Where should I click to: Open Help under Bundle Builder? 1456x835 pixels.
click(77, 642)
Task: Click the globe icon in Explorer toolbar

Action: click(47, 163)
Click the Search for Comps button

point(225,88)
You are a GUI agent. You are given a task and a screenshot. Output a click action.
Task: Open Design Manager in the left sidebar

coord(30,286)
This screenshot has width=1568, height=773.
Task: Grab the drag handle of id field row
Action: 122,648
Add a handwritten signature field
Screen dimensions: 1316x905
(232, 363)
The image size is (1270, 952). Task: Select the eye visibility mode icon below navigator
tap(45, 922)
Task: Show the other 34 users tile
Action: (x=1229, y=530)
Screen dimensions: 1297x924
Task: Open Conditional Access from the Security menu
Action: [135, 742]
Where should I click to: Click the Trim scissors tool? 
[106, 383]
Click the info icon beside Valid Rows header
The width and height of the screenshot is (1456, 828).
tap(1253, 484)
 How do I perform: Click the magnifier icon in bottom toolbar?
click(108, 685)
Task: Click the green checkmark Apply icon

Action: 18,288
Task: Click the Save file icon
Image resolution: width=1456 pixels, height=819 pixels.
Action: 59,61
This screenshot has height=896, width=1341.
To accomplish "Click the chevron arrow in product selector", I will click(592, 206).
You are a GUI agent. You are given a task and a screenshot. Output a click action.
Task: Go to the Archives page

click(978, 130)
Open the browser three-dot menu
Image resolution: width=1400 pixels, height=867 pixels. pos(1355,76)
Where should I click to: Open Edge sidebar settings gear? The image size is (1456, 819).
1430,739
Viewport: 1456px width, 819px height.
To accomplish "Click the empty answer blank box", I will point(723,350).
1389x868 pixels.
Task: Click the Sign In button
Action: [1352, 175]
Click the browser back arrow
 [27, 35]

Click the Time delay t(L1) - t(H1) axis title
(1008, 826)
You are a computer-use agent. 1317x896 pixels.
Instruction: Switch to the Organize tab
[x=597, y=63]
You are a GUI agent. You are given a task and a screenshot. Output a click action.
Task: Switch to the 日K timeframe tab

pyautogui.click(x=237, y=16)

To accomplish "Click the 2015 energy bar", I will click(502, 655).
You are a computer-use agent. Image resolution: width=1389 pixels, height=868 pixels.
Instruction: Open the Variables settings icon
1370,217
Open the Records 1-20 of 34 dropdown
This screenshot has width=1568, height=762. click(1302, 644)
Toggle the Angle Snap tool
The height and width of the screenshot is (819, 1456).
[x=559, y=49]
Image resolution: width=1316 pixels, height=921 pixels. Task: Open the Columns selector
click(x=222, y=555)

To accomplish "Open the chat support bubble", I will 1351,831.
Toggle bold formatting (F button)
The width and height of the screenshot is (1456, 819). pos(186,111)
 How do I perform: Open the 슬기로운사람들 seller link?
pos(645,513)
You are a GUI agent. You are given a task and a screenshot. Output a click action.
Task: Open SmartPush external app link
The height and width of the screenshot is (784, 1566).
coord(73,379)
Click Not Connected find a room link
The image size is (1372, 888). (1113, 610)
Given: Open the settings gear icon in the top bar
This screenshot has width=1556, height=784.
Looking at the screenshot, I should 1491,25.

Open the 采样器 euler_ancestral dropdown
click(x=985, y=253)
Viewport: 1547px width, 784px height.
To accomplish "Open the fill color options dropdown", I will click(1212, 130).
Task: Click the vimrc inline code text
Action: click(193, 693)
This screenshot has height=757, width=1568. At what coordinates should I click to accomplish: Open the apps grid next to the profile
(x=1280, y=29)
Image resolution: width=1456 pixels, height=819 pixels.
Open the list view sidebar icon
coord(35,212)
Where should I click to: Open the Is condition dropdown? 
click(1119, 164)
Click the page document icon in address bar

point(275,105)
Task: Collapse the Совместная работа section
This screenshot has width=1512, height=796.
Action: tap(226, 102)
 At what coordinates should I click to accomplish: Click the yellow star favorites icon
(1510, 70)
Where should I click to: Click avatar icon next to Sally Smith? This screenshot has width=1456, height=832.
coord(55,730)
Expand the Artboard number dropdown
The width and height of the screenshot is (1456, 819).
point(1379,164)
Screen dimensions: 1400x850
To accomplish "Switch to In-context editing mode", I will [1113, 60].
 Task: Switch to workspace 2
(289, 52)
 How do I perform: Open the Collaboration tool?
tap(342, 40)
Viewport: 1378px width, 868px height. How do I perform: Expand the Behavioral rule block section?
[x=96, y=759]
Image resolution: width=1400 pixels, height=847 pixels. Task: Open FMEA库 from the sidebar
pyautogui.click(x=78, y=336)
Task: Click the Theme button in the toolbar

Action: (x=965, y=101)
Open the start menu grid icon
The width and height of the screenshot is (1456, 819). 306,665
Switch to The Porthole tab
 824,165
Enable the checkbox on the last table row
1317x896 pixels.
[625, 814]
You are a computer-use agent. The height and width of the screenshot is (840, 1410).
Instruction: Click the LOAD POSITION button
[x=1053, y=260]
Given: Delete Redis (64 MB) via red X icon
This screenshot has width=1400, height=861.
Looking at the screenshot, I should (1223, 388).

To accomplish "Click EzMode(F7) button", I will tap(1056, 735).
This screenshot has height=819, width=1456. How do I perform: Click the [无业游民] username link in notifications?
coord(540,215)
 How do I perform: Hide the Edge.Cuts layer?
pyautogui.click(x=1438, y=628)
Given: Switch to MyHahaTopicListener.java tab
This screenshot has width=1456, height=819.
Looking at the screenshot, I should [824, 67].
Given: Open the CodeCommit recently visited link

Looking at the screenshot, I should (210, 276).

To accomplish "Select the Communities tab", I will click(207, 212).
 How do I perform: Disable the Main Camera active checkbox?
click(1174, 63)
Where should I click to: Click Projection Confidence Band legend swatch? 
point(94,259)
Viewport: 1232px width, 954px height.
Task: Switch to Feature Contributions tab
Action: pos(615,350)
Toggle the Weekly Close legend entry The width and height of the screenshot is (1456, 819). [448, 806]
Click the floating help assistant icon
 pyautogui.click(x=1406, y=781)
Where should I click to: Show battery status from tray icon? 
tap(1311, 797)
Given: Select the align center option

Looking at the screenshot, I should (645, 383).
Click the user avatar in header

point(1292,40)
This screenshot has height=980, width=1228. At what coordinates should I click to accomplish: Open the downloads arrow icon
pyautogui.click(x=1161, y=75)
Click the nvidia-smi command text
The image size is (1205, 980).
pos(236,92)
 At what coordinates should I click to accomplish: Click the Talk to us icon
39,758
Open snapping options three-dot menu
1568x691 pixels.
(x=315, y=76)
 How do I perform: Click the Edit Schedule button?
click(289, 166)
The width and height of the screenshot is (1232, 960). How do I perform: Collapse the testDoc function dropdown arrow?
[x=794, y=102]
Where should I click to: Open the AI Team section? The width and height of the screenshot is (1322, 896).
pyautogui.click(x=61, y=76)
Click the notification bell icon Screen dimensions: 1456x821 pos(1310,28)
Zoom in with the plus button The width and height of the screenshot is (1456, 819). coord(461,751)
----------------
Exercise requirements: All lines from the one containing "Click the nvidia-smi command text" to the last line above should be reproduced exactly, and no other lines should be given.

Solution below:
Click the nvidia-smi command text
The image size is (1205, 980).
pos(236,92)
 At what coordinates should I click to accomplish: Click the Talk to us icon
39,758
Open snapping options three-dot menu
1568x691 pixels.
(x=315, y=76)
 How do I perform: Click the Edit Schedule button?
click(289, 166)
The width and height of the screenshot is (1232, 960). How do I perform: Collapse the testDoc function dropdown arrow?
[x=794, y=102]
Where should I click to: Open the AI Team section? The width and height of the screenshot is (1322, 896).
pyautogui.click(x=61, y=76)
Click the notification bell icon Screen dimensions: 1456x821 pos(1310,28)
Zoom in with the plus button The width and height of the screenshot is (1456, 819). coord(461,751)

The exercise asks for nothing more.